Moltissimi allievi delle scuole non solo di architettura ma anche di altri settori scientifici dell’Università di Parma, nonché giovani collaboratori della rete universitaria italiana ed europea sono passati attraverso le esperienze del Festival, spero ricavandone valore aggiunto formativo, spunti di ricerca, nuovi orientamenti. Per altri versi le città, bisogna dirlo lungimiranti, innanzitutto di Parma, poi nel tempo anche di Reggio Emilia e Modena - così sperimentando la dimensione urbana territoriale di “Cittaemilia” a noi cara per gli studi svolti a riguardo - con coinvolgimenti in quel di Bologna e Forlì, e la Regione Emilia Romagna, realtà ospitanti le manifestazioni di un Festival “territorializzato”, hanno ricevuto informazioni, stimoli, incentivi all’autoriflessione sui temi della città e viceversa il Festival inteso come laboratorio di ricerca ha tratto spunto dalle peculiarità delle tradizioni insediative di questi stessi contesti acquisiti quali luoghi di applicazione, sperimentazione, verifica delle metodologie progettuali.
Tra le cose realizzate - mostre, incontri, presentazioni spesso immaginate attraverso formule di assoluta originalità situazionale a cui ha dato supporto una segreteria organizzativa tanto volontaria quanto produttiva – mi piace sottolineare lo sforzo editoriale, che vuol dire porsi il problema della trasmissibilità dei contenuti, e quindi la nascita, già nel 2006, di Festival Architettura Edizioni che ha prodotto sino ad oggi decine di volumi restituenti in forma di catalogo tematico le ricerche portate al Festival. Il sito web è stato un altro punto di forza del Festival per come la rete può essere pienamente coinvolta in una strategia di questo tipo ed in particolare la nascita di Festival Architettura Magazine, una rivista web sui temi del progetto architettonico che oggi raccoglie una vasta rete di collaborazioni, in particolare nel circuito dei dottorati e dei giovani ricercatori.
Non so quanto il Festival debba alla Facoltà di Architettura di Parma o viceversa, sicuramente le due cose sono cresciute in parallelo.

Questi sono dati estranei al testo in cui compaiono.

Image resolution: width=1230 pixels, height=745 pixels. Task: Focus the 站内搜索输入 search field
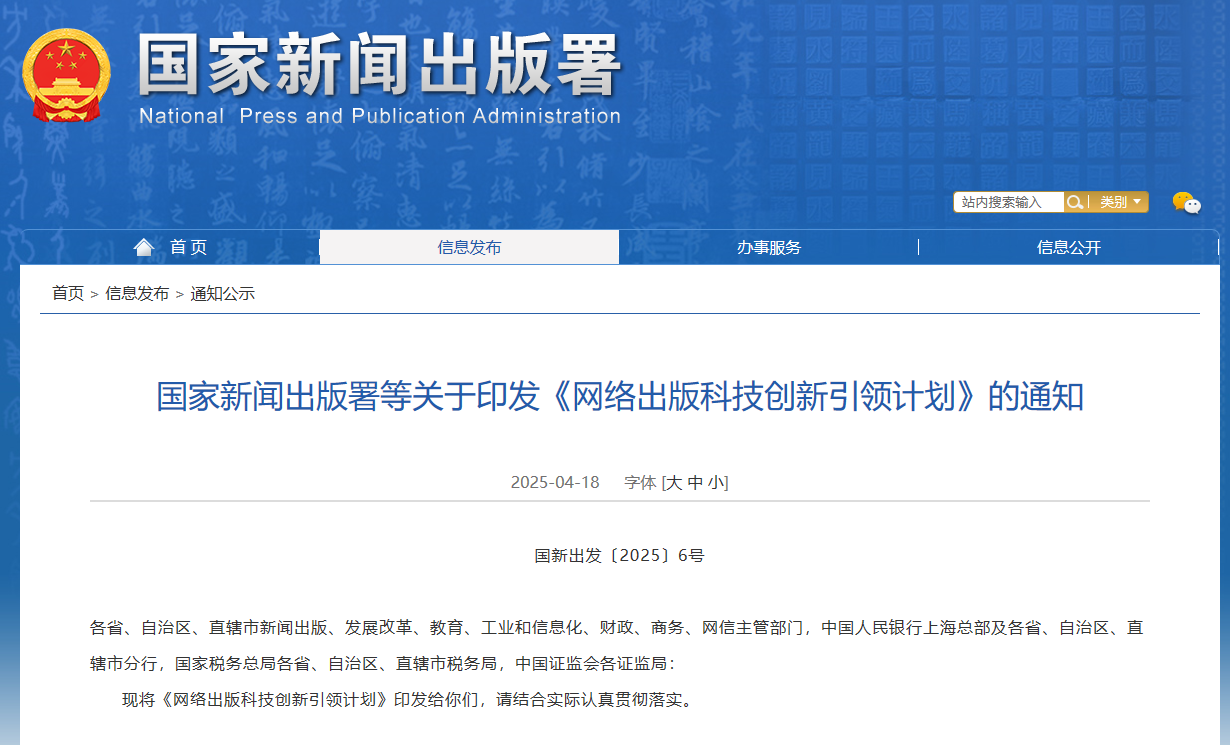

Certamente l’occasione del Festival dimostra alla scuola che l’esperienza formativa dello studente-architetto non può essere intesa solo nel chiuso delle aule e nella trasmissione delle tecniche, ma anche nel campo aperto della contaminazione degli apporti, della conoscenza dei circuiti culturali, dei confronto con l’esterno, innanzitutto europeo, tra scuole e protagonisti animati dalla comune passione per il rischio della ricerca, dell’avanzamento metodologico, dell’innovazione consapevole.
Il mio recente incarico istituzionale a servizio dell’Università di Parma, incarico che vorrei svolgere anche quale occasione di ricerca disciplinare, non mi consente di proseguire nell’avventura del Festival. Ma il rinunciare può acquisire un senso positivo, direi quasi necessario, se pensiamo che il Festival esige l’energia di una componente generazionale rinnovata, per propria natura vocata ad affrontare la ricerca più esplorativa. Lascio quindi il testimone del Festival dell’Architettura ad un gruppo di più giovani colleghi con l’auspicio che molto di ciò che è stato fatto sia valorizzato e portato avanti ma molto altro ancora, di inedito quanto di atteso, possa ancora scaturire da questo stimolante laboratorio delle idee sull’architettura e la città.